- EXERCISE INSTRUCTIONS
Using the records below, output the stretch that opens with the line containing "Task: Click the" and closes with the line containing "Screen dimensions: 1272x952", exactly and including both lines, with nothing more.

- RECORD EXCERPTS
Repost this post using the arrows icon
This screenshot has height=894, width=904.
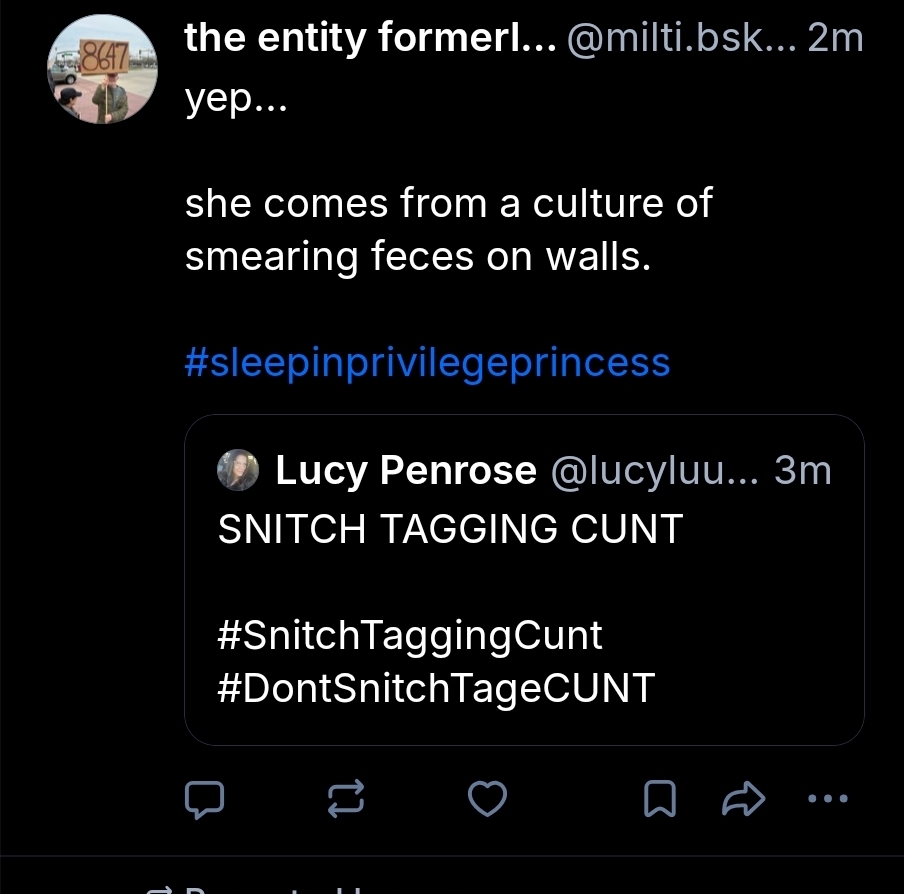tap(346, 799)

* * *

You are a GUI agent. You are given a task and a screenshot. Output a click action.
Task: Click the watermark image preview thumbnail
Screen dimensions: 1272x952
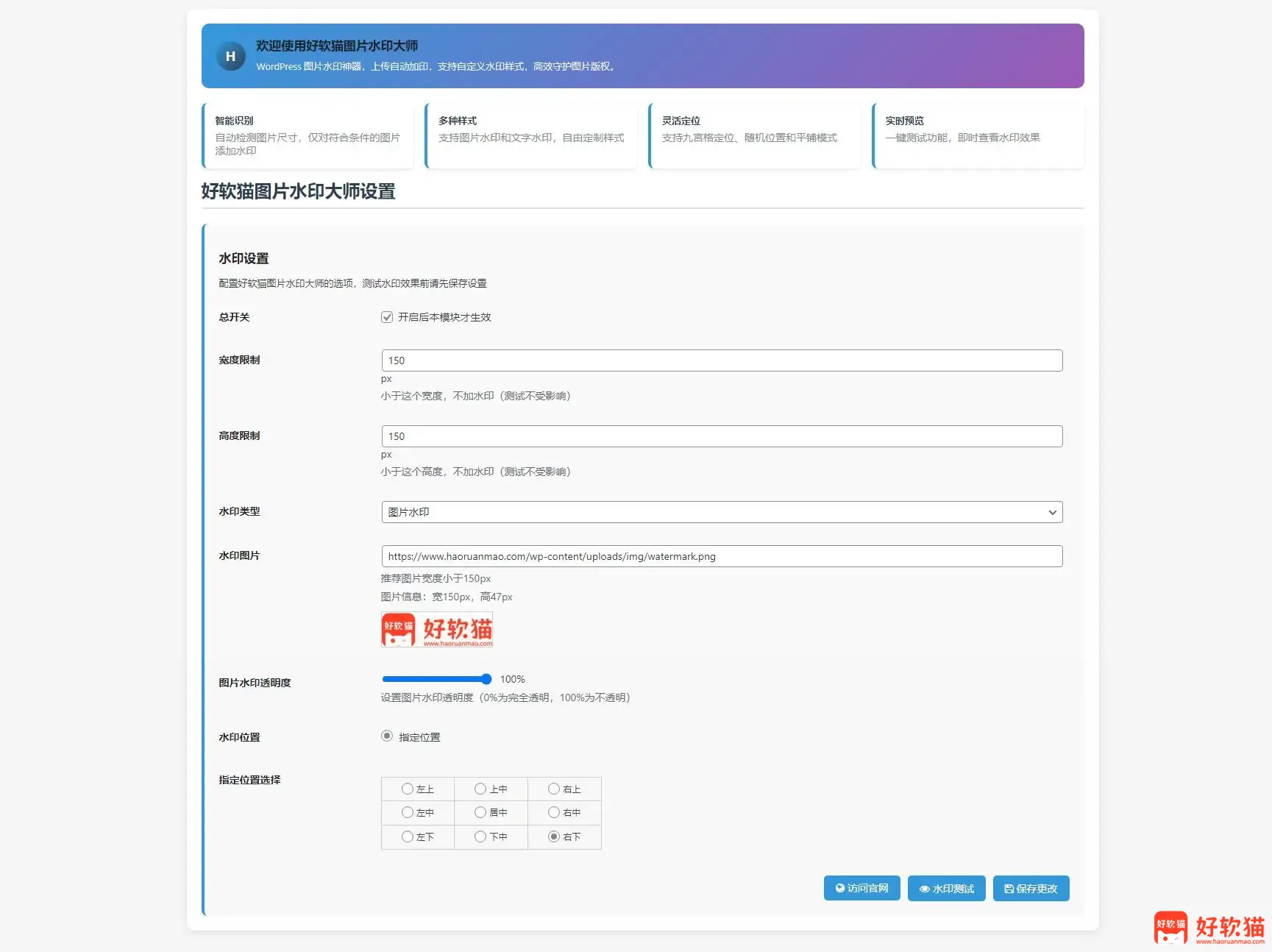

- WRITTEN RESPONSE
Task: Click the watermark image preview thumbnail
Screen dimensions: 1272x952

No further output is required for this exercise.